We began to civilize our minds by mining them for useful things.  We did the same in our external world.  Psychoanalysis began to delve ever more deeply into the secrets of the mind, of our repressed memory, dreams, sex wishes, and so on.  We, especially in the field of Psychology, found and or developed many branching theories of behavior, mind, and experience.  Over time, Psycho-dynamic theory matured into medical psychiatry. The other branches, which led to non medical therapies, examined whether we are driven by our innate mental faculties, stimulus and behavior, or our upbringing, and/or our parents, peers, and institutions.   Through the twentieth century, we have seen theories branch out into behavioral, cognitive, emotive, and holistic, which is known as Gestalt theory. Fritz and Laura Perls, along with Paul Goodman, largely influenced Gestalt, which looked at the whole person with art, creation, and awareness of self, as a “whole.” 

The leaders in all of these branches of Psychology are well known, they include Jung, who branched off from Freud, Skinner who delved deeply into behavioral psychology, Ellis who examined cognitive theories, and Rogers and Maslow who looked more deeply into human centered, and our relationships with self awareness, for answers.
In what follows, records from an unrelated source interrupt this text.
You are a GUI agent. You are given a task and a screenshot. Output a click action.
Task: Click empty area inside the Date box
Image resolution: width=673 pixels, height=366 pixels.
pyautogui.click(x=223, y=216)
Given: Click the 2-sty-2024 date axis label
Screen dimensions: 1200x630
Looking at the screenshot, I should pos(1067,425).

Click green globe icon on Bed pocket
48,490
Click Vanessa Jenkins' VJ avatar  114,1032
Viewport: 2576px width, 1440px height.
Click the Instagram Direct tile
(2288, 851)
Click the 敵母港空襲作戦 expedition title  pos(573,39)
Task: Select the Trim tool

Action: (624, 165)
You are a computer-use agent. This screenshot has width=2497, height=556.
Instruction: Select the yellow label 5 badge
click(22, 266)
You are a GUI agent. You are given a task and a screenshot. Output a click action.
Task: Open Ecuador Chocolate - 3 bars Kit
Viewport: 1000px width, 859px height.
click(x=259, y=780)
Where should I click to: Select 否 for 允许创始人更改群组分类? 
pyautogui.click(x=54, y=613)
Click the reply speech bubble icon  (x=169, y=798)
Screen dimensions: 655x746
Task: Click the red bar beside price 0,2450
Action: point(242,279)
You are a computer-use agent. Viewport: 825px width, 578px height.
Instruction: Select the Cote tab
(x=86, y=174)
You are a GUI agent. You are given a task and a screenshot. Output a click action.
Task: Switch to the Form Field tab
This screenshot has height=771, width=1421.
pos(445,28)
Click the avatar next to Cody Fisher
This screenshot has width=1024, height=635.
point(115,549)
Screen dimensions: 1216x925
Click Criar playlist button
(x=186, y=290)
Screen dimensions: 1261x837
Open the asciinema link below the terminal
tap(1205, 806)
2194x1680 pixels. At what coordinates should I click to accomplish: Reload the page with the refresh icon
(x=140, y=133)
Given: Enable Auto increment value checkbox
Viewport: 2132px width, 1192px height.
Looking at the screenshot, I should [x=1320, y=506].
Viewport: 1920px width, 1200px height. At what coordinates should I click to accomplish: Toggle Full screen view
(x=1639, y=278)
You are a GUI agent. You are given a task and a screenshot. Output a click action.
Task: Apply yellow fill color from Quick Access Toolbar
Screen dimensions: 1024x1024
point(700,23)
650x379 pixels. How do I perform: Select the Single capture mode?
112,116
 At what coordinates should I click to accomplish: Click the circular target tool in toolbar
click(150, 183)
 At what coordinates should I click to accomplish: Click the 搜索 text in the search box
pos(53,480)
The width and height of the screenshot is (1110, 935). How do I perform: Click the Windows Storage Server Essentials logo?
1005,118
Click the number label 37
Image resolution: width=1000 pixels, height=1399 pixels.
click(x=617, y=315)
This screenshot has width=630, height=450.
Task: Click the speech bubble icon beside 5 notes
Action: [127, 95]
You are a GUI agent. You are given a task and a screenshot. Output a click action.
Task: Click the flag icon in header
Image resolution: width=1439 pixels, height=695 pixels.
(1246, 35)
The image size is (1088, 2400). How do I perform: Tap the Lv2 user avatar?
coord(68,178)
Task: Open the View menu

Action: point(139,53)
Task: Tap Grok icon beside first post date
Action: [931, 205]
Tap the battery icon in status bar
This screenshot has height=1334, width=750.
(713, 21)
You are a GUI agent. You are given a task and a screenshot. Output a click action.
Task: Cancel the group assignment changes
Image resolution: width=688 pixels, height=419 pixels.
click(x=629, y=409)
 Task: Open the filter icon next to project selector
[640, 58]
Largely forgotten, at least for awhile, is that we are beings living in a physical world who are connected beyond our thoughts and minds.  We have a physical presence, and we have relationships outside our minds; and even within our minds, to all other living beings. We cannot separate our humanness from water, air, and soil, for example, because just as all other living beings, we need these and have thoughts on them.

Only recently has it been “re-discovered” that we have internal worlds dependent upon an external world for information, support, and healing.  This new theory recognizes humanity as part of a larger whole.  It is called Environmental Psychology, but is becoming better known as Eco-Psychology, or simply, Ecopsychology.

Historically, most spiritual and philosophical leaders spoke of it; Socrates, Jesus, Buddha, Lao Tzu and the Vedas.  Also, artists, poets, and scientists never lost our connection to the external world, and the knowledge that it affects us psychologically.

Ironically, however, most psychological “theorists” completely left it out.  Inclusive Artists and Scientists that come to mind include Shakespeare, all the Romantic poets, Isaac Newton, DaVinci, Galileo, Darwin,  and Einstein. Theodore Roszak, in the later 20th century, although not the author of the Gaia hypothesis, (which examines earth as a self regulating organism, in much the way, human beings are made of atoms, cells, bacteria, etc., which has become conscious of self) is the scholar most identified with the current evolution of Psychology into a whole more whole than Gestalt.

We, who recognize what has come to be called Ecopsychology, largely believe it to be the only psychology that is experientially “true.”  We are more than mindless matter in motion, as the saying goes. We are inter-connected, and that which we call the creation has intelligence, underlying all relationships, and systems which are inter-dependent.

Freud was of an age that saw a Cartesian split between knowing and known.  A Paradigm shift is now evolving that displays we now understand that there is no distinct line between mind, brain, and body, and there is no definite distinction between environment, genetics, and being.  We are distinct in that we use conceptual language, but even Evolutionary Psychology and Sociobiology are proving we are not the height nor pinnacle of creation, and our “mastery” only can extend as far as our understanding that we are not masters, but threads woven into a vast tapestry of being.